There are lots of problems with this, not the least of which is that these aliases prevent you from using ports of those actual commands in your PowerShell session, even if you have them installed. And they are absolutely worlds apart from the commands they alias— pretty much totally incompatible. The differences between those PowerShell commands and their GNU equivalents isn't at all in the same ballpark as the differences between GNU coreutils and their counterparts on FreeBSD.
> customising your environment with startup scripts (removing aliases if you don't want them)
Doing this in a concise way is annoying as hell. And you can't even do it with a uniform interface, because some of those things are aliases and some of them are built-in functions, and those have to be disabled via different APIs. To avoid totally ruining your shell startup time, you also have to precompute a generated list of external programs to unfuck instead of just piping PowerShell commands to each other in your profile because PowerShell is insanely, insanely slow— especially on a Windows machine where half a dozen grubby little agents want to get their fingers into the filesystem's filters... which is how you're going to be using the damn thing.
I would way rather have a steeper learning curve then have all my muscle memory screwed over with no easy, performant way to toggle the disagreeable behavior. I'm fine typing `gci` instead of `ls` most of the time. When I type `ls`, it's because I want the damn `ls` I went out of my way to install!

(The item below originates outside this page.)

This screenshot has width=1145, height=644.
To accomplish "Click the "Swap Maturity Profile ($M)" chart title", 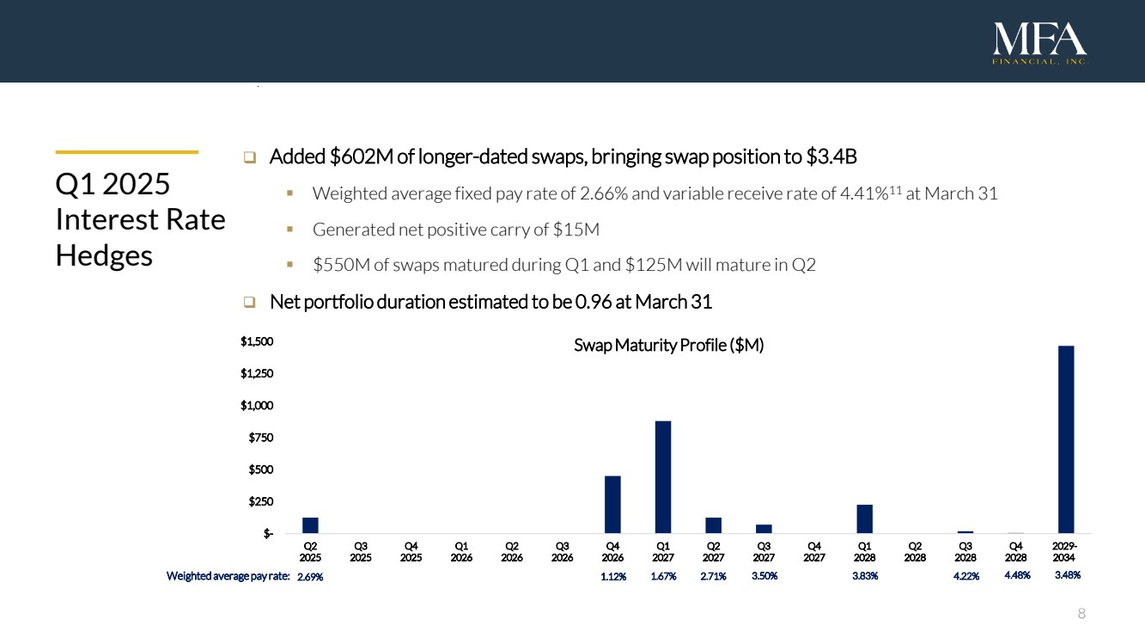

> At the time (~2006) PowerShell was Windows only and CURL was not a common Windows tool.
Even among developers and sysadmins, Windows users hardly use the CLI. The difference in CLI usage at Microsoft shops vs. everywhere else is might and day. Let the Windows CLI users damn you, all six of them.
And of course there's already a sane solution to this, by the way: a command-not-found handler. All PowerShell has to do is tell you when you run `grep` and it's not present that there's this really neat tool built into PowerShell called 'Select-String'. And if you do have `grep` installed, it can stay out of your damn way.
As an aside: most of these issues have nothing to do with being POSIX. Most of those aliases are for external programs that have nothing to do with the compliance of the shell with POSIX. And lots of times, deliberately non-POSIX shells get them right where PowerShell doesn't.
FTR, I actually like PowerShell. I think it has made a huge contribution to the future of the command line, scripting, and shells in general. I'd much rather write a PowerShell script than a bash script, for anything important and non-interactive. But the things people will say in defense of PowerShell's very bad aspects drive me up a wall.